Gebet und Ökumene als Verlustgeschäft

Vom Wort von Papst Franziskus in Genf, die Ökumene sei ein grosses Verlustgeschäft, schlägt Frère Richard von Taizé den Bogen zu Niklaus von Flüe. «Beten kann gefährlich werden; wir können dabei viel verlieren, vielleicht uns selbst.»

 

Frère Richard verweist eingangs auf die gemeinsamen Gebetszeiten, welche die Brüder von Taizé an den Studientagen in Fribourg gestalten wollten – morgens, mittags und abends. «Denn wir reden, hören und denken anders, wir gehen anders miteinander um, wenn das Gebet den Lauf der Dinge regelmässig unterbricht.»

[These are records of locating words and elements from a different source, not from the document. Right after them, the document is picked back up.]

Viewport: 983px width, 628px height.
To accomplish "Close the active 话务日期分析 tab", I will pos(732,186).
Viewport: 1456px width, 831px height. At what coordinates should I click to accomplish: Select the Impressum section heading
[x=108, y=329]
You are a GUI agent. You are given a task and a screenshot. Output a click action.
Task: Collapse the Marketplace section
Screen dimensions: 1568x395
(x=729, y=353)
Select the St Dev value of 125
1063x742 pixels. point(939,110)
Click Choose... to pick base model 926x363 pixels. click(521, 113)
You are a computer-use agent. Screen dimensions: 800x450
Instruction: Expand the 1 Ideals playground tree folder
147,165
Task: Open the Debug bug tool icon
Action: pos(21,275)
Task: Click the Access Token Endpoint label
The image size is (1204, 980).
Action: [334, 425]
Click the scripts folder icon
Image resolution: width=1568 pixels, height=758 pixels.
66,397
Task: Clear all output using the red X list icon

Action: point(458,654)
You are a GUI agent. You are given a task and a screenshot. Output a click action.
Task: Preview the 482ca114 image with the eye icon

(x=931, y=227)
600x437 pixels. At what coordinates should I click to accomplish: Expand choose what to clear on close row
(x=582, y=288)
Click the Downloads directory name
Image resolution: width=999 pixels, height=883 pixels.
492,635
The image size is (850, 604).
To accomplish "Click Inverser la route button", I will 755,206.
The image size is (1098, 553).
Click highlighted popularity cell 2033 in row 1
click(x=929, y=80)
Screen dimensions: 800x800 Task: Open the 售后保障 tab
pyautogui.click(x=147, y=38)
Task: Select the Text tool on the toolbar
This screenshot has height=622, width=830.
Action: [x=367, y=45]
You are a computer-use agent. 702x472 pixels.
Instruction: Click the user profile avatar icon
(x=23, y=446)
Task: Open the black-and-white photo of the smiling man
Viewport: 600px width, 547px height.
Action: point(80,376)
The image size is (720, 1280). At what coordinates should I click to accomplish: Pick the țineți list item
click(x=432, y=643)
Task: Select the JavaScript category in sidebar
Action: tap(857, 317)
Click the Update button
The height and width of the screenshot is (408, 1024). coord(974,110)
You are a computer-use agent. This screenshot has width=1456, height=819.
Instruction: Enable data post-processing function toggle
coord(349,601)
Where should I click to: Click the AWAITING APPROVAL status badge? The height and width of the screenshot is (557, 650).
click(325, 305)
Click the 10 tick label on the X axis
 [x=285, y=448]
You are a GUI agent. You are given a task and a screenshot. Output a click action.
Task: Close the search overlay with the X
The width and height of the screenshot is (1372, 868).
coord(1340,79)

Verluste machen uns in Corona-Zeiten zu schaffen. Verlust und Entttäuschung sind auch biblische Themen. Frère Richard nimmt eine überraschende Aussage von Papst Franziskus auf, der am 21. Juni 2018 den 1948 gegründeten Weltrat der Kirchen in Genf besuchte: die Ökumene sei «ein grosses Verlustgeschäft».* Der Papst sprach nach Galater 5 von einem „dem Evangelium gemäßen Verlust entsprechend der von Jesus vorgezeichneten Spur: ‚Denn wer sein Leben retten will, wird es verlieren; wer aber sein Leben um meinetwillen verliert, der wird es retten‘ (Lukas 9,24). Das Eigene zu retten bedeutet, im Fleisch zu wandeln; sich in der Nachfolge Jesu zu verlieren bedeutet, im Geist zu wandeln.»

Frère Richard erwähnt den Gründer der Gemeinschaft von Taizé, Frère Roger. Dieser rief die Brüder auf, «die Besonderheiten zu verlieren, die uns voneinander trennen».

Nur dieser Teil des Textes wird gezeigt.